Femtosecond quantification of void evolution during rapid material failure

J Coakley and A Higginbotham and D McGonegle and J Ilavsky and TD Swinburne and JS Wark and KM Rahman and VA Vorontsov and D Dye and TJ Lane and S Boutet and J Koglin and J Robinson and D Milathianaki, SCIENCE ADVANCES, 6, eabb4434 (2020).

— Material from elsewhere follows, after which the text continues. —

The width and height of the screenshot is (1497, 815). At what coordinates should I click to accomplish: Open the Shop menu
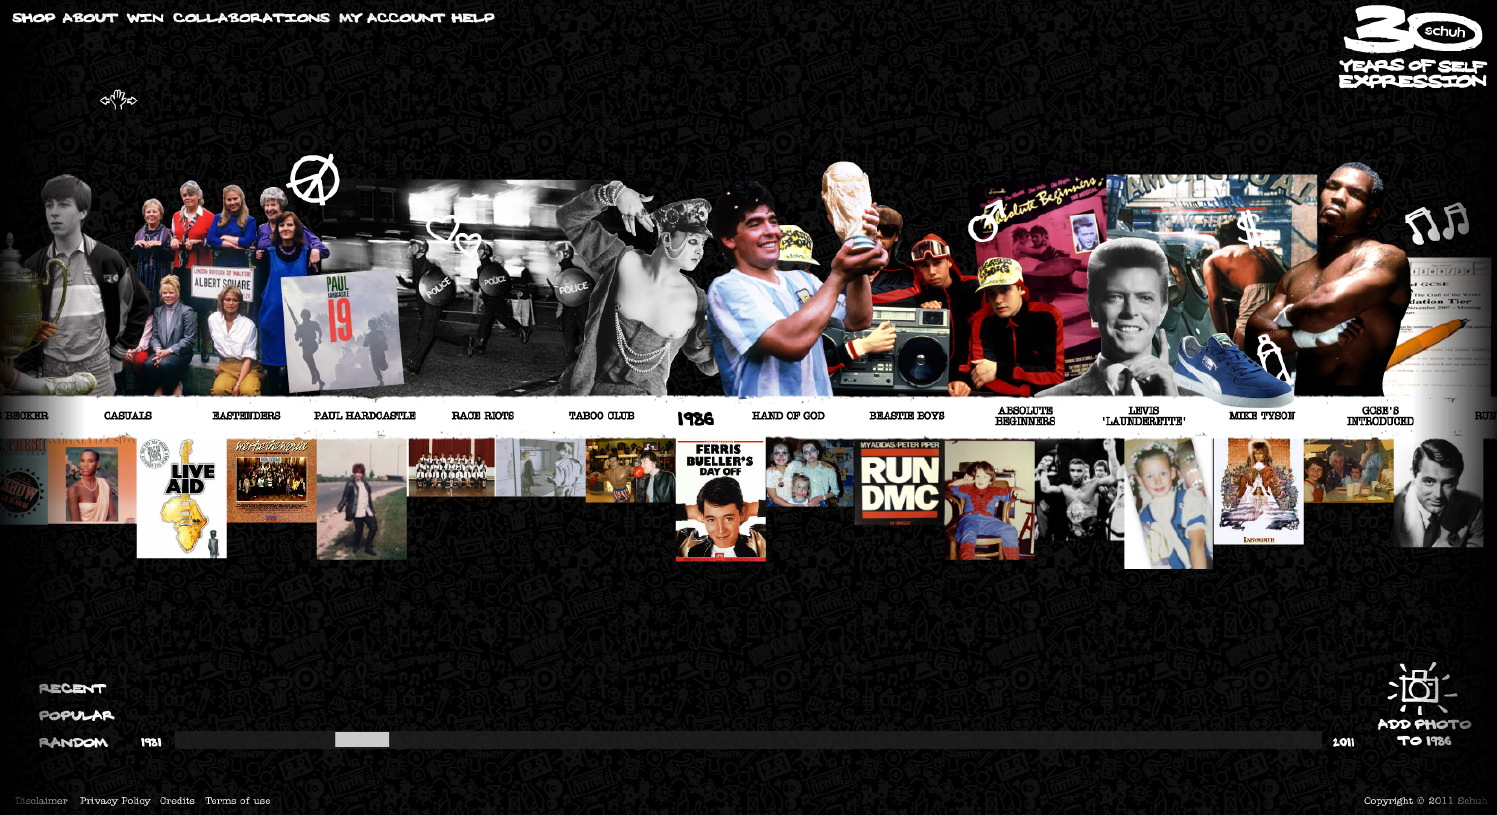click(33, 18)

DOI: 10.1126/sciadv.abb4434

Understanding high-velocity impact, and the subsequent high strain rate material deformation and potential catastrophic failure, is of critical importance across a range of scientific and engineering disciplines that include astrophysics, materials science, and aerospace engineering. The deformation and failure mechanisms are not thoroughly understood, given the challenges of experimentally quantifying material evolution at extremely short time scales. Here, copper foils are rapidly strained via picosecond laser ablation and probed in situ with femtosecond x-ray free electron (XFEL) pulses. Small-angle x-ray scattering (SAXS) monitors the void distribution evolution, while wide-angle scattering (WAXS) simultaneously determines the strain evolution. The ability to quantifiably characterize the nanoscale during high strain rate failure with ultrafast SAXS, complementing WAXS, represents a broadening in the range of science that can be performed with XFEL. It is shown that ultimate failure occurs via void nucleation, growth, and coalescence, and the data agree well with molecular dynamics simulations.